L'or de Poséidon
permettre d’acheter des ouvrages littéraires au kilo et de s’offrir des esclaves lettrés qui leur faisaient la lecture à haute voix. Dans les différentes strates de la société romaine, en perpétuelle mutation, nombreuses étaient les occasions d’appliquer une couche de vernis aux parvenus. S’il recevait les vingt rouleaux incompréhensibles d’un traité écrit en grec, Marponius le confiait à son équipe de scribes. Ils le recopiaient à l’encre noire sur du papyrus de première qualité qu’ils enroulaient ensuite sur des bâtons en bois de santal parfumé. Le juge fournissait aussi les esclaves aux voix harmonieuses. Voilà comment il gagnait tout cet argent. C’était un truc infaillible. Je regrettais amèrement de ne pas y avoir pensé moi-même.
On me fit attendre un certain temps. Quand je fus enfin introduit auprès du juge, je le trouvai assis en compagnie de Petro et d’Helena. Personne ne paraissait très à l’aise. Ce qu’ils remarquèrent en premier, ce fut mon visage multicolore, résultat de la bagarre survenue pendant la vente aux enchères. Je pense pouvoir dire que l’impression créée ne m’était pas favorable.
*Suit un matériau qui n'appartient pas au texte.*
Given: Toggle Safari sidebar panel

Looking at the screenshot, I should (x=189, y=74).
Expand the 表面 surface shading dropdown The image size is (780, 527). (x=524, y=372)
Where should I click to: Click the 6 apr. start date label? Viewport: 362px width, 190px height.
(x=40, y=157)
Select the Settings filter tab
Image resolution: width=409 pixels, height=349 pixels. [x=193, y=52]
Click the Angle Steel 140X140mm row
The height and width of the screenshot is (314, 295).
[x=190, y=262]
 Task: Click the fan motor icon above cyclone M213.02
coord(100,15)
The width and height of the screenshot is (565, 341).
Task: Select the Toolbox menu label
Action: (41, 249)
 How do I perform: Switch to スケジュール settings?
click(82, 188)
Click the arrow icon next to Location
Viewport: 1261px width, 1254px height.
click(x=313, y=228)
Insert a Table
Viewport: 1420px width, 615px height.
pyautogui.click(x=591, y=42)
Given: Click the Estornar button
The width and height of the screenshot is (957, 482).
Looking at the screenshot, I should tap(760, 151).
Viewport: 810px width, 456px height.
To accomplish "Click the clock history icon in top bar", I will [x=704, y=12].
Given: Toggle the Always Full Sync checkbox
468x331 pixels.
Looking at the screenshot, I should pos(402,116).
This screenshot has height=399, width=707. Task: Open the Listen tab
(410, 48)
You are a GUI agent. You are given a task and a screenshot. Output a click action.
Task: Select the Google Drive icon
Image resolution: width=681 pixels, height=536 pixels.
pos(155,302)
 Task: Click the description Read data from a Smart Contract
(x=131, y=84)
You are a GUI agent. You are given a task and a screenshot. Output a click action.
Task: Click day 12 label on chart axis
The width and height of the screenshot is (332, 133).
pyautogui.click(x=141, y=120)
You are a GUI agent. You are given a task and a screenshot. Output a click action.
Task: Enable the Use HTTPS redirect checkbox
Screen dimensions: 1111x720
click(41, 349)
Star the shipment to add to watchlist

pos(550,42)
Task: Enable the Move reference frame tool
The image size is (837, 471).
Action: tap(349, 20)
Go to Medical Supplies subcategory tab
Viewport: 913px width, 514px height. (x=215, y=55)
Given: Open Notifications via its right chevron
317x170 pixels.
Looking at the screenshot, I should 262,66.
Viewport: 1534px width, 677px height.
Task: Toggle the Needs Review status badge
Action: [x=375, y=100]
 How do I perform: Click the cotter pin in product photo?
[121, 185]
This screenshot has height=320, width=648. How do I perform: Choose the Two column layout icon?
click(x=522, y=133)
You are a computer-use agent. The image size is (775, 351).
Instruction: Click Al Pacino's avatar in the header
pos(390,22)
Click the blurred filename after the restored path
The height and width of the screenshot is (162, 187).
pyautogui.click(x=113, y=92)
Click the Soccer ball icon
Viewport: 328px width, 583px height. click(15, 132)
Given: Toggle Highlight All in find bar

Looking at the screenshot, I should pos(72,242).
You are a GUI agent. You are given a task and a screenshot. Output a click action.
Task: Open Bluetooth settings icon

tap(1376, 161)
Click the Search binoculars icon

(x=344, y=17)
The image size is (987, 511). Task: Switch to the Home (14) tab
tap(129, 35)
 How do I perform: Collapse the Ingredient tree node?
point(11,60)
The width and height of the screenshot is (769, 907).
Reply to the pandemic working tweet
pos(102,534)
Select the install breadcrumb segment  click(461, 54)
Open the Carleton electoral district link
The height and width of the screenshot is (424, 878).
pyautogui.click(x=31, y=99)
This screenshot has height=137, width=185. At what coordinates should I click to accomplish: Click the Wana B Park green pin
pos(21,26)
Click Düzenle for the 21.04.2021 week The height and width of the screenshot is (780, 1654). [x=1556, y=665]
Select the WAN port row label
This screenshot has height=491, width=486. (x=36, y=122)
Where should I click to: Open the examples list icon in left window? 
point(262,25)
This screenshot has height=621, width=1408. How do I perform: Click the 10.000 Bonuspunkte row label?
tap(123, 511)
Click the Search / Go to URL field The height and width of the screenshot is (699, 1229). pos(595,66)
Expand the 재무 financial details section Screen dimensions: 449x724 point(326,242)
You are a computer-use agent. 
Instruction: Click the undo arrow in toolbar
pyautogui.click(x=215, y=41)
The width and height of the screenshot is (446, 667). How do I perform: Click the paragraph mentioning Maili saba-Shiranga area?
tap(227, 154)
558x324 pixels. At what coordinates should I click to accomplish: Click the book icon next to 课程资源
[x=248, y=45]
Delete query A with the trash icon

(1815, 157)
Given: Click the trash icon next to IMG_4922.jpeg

Nous nous trouvions dans un salon éclatant, décoré en rouge et or. Les panneaux muraux avaient pour thème les aventures d’Énée, peint sous les traits d’un type lourd aux jambes arquées – allusion diplomatique de l’artiste au physique de son commanditaire. La femme du juge étant morte, Didon n’avait pas eu à souffrir une telle indignité. Elle était représentée dans tout l’éclat de sa jeune beauté voluptueuse et paraissait avoir quelques ennuis avec les plis de sa tunique. L’artiste devait se considérer comme un spécialiste du drapé vaporeux.
À l’image de son Énée, Marponius possédait un crâne aplati surmonté d’une légère écume de cheveux clairs frisottés. (Mais au-dessous de son front plutôt carré, ses tempes se dégarnissaient sérieusement.) Ses fesses étaient tellement imposantes, qu’il se déplaçait en se dandinant comme un pigeon doté d’une queue trop longue. Au moment où je les rejoignis, il était en train de confier à Helena qu’il était un « homme d’idées ». Une esclave assistait à l’entretien pour la bonne règle, et Petro offrait une protection supplémentaire. Helena Justina s’était depuis longtemps formé une opinion sur les idées que les hommes avaient en tête. Elle écoutait le juge parler en arborant l’expression calme qu’elle réservait aux situations tendues. Sa pâleur inhabituelle n’en était pas moins explicite. À mes yeux tout du moins.
Je traversai la pièce et l’embrassai discrètement sur la joue. Le soulagement l’obligea à fermer brièvement les yeux.
— Je suis vraiment désolée, Marcus…
Je m’assis auprès d’elle sur une couche dorée très tarabiscotée et lui serrai la main très fort.
— Ne t’excuse jamais !
— Tu ne sais pas ce que j’ai fait !
Je m’adressai à Marponius.
— Salut, juge ! Je devine, d’après l’odeur de peinture fraîche, qu’il y a toujours de l’argent à gagner avec les encyclopédies.
Il parut hésiter sur la conduite à tenir. Il mourait d’envie de me remettre à ma place, mais il aimait trop parler affaires. Il était particulièrement fier de ses efforts. Je ne lui laissai pas le temps d’ouvrir la bouche.
— Dommage que ça te laisse le temps de t’intéresser à la criminologie. Quelles sont les charges retenues contre cette jeune femme ?
— Vous êtes tous les deux dans le même sac, Falco !
Il avait une voix tranchante, aussi agréable à entendre que le bruit d’un sabre contre une plaque de céramique.
Je remarquai que Petronius Longus paraissait plutôt gêné. C’était déprimant. Il faisait rarement beaucoup de bruit, mais il était capable de traiter Marponius avec tout le mépris qu’il méritait. Si mon ami restait silencieux, c’est que les choses s’annonçaient très mal.
Je lui adressai un signe de tête.
— C’est à mon neveu Gaius que tu dois l’argent pour m’avoir trouvé. Et n’oublie pas de noter par écrit que je me suis présenté ici volontairement.
Petro ne répondit rien et continua à me regarder d’un regard vague. J’espérais avoir plus de succès avec son supérieur d’ordinaire volubile.
— Alors, Marponius, où en sommes-nous ?
— J’attends l’arrivée d’un porte-parole pour cette dame.